**DATA TO PROCESS:**
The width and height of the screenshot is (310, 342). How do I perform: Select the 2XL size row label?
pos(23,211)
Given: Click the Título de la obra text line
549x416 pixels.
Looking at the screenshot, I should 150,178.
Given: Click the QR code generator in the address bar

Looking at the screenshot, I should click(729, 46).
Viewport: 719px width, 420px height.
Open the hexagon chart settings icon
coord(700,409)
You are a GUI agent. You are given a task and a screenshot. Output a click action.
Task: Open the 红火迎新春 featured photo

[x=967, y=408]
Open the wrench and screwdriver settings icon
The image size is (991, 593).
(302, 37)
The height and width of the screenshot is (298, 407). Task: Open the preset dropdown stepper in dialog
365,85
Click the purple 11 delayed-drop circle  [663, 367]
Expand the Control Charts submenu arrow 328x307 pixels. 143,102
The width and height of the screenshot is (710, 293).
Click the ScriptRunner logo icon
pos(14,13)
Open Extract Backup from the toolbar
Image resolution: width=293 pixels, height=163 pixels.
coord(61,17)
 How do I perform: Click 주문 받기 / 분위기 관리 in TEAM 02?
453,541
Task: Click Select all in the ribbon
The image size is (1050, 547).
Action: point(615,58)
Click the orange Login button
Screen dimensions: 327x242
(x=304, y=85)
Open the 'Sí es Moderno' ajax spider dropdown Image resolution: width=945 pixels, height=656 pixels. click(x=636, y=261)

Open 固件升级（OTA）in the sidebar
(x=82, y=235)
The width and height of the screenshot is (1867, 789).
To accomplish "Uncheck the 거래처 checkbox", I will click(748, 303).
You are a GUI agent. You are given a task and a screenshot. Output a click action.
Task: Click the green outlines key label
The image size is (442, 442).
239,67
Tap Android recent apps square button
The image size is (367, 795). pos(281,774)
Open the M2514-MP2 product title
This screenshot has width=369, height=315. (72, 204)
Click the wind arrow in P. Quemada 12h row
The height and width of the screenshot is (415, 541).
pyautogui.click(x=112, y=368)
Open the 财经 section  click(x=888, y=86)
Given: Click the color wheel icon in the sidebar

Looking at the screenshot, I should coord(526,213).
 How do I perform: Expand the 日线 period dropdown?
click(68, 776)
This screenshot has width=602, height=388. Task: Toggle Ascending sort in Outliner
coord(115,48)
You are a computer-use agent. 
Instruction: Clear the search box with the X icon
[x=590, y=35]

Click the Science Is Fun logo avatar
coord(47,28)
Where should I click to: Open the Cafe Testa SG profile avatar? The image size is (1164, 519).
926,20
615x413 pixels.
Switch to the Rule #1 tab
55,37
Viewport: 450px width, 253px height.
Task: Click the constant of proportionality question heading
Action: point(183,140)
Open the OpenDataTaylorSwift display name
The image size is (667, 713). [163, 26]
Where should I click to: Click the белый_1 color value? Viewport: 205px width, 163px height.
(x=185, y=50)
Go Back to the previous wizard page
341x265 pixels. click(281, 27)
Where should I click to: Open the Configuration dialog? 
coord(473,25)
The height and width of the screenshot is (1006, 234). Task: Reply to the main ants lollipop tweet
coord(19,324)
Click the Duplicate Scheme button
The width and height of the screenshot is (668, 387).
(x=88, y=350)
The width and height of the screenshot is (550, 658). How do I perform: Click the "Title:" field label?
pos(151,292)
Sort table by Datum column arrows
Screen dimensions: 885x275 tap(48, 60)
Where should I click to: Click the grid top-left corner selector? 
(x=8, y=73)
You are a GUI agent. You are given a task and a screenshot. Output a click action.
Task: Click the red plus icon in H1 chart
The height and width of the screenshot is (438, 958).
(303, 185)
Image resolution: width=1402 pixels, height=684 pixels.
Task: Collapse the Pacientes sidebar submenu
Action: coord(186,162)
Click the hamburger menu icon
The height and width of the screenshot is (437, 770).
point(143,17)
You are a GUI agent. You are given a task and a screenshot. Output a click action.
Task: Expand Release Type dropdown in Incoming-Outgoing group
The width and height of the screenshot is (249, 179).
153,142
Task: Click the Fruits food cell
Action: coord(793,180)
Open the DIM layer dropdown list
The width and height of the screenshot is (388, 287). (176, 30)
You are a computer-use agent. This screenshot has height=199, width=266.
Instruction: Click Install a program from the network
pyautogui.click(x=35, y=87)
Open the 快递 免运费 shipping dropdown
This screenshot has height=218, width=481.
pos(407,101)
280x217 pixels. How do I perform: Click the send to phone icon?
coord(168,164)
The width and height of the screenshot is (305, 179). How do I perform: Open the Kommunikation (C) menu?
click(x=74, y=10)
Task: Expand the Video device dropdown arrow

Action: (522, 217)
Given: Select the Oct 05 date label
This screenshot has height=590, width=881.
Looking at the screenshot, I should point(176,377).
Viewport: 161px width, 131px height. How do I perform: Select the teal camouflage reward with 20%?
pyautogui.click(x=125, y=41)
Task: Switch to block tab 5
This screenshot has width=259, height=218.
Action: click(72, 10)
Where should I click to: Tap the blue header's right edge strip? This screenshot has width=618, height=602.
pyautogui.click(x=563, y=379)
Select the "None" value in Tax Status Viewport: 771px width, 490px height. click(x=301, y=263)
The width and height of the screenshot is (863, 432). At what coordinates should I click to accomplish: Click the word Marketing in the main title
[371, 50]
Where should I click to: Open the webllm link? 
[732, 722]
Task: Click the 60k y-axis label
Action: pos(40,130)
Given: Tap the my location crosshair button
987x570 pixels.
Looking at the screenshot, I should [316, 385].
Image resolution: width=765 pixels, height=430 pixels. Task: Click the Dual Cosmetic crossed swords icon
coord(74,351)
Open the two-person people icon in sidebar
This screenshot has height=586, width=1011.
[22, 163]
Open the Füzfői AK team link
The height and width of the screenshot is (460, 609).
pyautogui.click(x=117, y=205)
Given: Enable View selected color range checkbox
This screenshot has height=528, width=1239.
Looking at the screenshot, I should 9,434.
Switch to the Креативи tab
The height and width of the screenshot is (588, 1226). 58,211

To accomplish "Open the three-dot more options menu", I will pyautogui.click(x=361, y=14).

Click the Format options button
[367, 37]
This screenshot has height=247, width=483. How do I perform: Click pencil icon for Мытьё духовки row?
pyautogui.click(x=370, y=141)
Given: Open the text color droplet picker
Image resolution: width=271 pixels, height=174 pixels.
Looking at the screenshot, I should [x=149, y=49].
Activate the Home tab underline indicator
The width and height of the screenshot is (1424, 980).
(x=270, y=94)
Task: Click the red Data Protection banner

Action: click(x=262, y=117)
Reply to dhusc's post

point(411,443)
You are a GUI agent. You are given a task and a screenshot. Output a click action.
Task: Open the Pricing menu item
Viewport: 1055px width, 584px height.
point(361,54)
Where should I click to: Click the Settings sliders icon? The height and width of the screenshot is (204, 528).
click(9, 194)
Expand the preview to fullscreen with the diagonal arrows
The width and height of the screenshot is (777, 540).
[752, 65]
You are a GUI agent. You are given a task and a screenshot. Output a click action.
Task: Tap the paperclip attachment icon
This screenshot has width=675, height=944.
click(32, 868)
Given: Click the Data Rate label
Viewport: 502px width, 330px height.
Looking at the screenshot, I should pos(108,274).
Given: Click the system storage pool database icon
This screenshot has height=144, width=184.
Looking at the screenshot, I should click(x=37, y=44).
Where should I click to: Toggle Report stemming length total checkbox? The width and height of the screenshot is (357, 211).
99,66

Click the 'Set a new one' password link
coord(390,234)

**WHAT IS NEEDED:**
After reading through the material, report every line that holds "text".

**TASK ANSWER:**
Given: Click the Título de la obra text line
Given: Open the text color droplet picker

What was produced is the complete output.